(Saved data entries)
------------------------------------------------------------

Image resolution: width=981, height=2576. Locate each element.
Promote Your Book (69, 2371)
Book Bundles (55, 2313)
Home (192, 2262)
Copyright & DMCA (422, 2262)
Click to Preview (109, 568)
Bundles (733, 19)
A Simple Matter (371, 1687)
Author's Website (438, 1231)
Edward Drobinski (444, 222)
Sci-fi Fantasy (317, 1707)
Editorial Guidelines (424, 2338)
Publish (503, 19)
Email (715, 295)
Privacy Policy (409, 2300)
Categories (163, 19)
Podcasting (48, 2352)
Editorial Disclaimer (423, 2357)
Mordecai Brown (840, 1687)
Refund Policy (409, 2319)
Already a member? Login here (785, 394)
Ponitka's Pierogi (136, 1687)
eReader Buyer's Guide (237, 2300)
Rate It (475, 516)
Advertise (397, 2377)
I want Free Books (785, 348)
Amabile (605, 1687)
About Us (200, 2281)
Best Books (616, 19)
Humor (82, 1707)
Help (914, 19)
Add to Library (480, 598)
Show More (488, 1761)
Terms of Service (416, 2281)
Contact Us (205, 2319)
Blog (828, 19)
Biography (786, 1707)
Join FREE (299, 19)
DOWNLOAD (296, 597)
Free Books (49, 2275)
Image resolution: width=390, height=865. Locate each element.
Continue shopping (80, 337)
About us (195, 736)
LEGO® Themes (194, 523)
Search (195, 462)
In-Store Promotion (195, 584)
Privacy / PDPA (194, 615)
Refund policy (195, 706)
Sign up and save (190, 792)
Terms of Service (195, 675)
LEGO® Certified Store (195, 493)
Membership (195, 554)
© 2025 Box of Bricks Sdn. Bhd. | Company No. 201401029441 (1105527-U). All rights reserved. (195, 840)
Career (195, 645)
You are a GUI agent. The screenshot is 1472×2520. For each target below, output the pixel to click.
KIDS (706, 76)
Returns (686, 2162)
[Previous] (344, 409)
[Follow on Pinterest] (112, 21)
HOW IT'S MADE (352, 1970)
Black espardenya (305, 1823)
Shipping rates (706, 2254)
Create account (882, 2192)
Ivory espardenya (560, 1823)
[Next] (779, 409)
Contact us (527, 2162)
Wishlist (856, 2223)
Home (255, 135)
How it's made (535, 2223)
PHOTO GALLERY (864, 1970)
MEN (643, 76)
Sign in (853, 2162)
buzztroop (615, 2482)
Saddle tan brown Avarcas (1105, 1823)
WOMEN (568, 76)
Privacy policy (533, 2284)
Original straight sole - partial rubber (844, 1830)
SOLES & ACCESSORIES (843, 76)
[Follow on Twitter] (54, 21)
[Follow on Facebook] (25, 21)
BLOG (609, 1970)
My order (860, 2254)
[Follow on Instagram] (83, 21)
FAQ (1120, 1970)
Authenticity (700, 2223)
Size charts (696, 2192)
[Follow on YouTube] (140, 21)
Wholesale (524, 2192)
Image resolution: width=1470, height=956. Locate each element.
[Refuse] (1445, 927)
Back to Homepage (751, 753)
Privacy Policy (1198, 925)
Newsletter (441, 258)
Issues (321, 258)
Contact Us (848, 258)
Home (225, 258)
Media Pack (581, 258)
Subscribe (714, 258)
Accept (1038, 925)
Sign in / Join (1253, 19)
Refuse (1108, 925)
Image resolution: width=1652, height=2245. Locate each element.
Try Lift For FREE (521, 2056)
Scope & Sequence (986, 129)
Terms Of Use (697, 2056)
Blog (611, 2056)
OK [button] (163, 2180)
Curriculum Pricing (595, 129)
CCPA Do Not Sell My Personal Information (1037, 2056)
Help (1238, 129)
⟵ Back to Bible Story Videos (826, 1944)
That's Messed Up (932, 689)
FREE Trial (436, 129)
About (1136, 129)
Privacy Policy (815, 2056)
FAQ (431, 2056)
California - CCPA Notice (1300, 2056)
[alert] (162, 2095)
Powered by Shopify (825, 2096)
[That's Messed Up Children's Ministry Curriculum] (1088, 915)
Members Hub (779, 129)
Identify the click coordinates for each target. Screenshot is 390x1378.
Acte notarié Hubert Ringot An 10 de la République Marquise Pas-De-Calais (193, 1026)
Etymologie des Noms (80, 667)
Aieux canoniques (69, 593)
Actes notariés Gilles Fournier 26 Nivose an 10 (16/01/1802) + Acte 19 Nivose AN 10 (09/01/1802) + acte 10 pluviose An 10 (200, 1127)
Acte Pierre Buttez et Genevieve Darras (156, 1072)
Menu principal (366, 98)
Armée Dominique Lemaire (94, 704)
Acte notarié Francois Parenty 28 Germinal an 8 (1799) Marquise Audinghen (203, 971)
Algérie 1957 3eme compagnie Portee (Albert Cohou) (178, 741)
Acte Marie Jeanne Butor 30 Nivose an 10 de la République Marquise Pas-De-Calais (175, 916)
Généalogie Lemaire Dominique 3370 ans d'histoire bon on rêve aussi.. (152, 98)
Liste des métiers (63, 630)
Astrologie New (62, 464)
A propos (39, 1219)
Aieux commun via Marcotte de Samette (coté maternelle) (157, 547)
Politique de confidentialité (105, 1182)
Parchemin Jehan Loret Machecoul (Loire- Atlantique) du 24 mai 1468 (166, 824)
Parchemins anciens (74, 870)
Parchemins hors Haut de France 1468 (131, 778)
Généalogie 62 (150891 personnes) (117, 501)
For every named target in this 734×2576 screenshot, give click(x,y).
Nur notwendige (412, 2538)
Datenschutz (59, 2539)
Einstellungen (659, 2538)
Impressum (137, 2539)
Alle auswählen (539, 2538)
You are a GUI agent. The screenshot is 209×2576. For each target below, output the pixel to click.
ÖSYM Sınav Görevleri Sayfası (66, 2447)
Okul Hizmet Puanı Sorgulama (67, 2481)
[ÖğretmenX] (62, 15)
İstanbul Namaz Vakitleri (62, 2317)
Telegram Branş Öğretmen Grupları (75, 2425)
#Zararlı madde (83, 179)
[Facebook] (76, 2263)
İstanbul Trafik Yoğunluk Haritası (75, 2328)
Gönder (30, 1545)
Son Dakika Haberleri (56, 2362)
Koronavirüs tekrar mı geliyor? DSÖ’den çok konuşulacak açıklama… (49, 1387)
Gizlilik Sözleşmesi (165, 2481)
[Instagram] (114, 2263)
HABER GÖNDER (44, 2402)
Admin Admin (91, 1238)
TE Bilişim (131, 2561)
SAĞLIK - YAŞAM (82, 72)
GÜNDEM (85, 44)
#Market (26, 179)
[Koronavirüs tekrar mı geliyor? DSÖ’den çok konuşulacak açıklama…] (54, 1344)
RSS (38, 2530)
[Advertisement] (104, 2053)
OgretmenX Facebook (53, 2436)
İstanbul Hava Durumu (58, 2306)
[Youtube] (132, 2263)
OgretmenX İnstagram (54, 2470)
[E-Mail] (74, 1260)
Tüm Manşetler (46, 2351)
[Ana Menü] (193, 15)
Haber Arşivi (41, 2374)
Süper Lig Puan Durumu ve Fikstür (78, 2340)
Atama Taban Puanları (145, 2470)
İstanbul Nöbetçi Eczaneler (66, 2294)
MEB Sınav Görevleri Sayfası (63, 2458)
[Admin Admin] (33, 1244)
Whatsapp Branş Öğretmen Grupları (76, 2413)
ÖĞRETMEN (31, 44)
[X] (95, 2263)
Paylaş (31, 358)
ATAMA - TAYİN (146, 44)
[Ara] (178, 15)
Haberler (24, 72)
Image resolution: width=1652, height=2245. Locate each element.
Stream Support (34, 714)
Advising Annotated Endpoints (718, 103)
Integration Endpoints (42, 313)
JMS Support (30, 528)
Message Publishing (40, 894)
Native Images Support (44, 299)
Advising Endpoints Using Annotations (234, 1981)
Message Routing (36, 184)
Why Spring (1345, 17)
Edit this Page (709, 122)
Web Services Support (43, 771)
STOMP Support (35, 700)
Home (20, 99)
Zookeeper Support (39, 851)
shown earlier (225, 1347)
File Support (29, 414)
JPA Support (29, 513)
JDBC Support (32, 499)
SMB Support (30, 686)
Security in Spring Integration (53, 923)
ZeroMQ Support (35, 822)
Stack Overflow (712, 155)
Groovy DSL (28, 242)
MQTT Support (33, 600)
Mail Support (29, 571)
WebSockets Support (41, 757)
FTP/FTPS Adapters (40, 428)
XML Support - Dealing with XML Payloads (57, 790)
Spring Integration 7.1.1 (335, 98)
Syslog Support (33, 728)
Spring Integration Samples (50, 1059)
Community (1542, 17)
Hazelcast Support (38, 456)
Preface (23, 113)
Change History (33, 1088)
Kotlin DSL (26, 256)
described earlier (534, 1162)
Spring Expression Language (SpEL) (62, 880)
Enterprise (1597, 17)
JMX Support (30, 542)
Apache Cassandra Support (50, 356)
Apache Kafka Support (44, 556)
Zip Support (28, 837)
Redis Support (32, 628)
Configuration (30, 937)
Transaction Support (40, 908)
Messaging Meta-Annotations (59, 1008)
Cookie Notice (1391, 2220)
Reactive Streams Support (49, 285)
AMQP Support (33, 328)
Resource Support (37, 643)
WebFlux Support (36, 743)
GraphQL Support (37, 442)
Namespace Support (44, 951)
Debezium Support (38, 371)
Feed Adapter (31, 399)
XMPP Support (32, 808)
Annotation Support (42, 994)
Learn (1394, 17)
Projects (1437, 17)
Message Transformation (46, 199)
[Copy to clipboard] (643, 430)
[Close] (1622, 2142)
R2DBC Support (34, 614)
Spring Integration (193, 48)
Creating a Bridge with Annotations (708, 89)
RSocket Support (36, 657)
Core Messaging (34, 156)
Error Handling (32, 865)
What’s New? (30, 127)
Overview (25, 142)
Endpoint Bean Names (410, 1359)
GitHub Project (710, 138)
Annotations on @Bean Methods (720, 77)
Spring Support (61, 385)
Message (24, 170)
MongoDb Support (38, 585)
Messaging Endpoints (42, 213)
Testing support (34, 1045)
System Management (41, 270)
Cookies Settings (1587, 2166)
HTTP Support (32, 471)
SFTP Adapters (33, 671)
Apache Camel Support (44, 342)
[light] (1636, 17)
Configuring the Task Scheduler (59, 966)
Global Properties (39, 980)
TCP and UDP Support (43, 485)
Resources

------------------------------------------------------------

WHAT THE TASK ASKS: State the number of lines in the data that contain the word "Marquise", offering no other text.

ANSWER SPACE: 3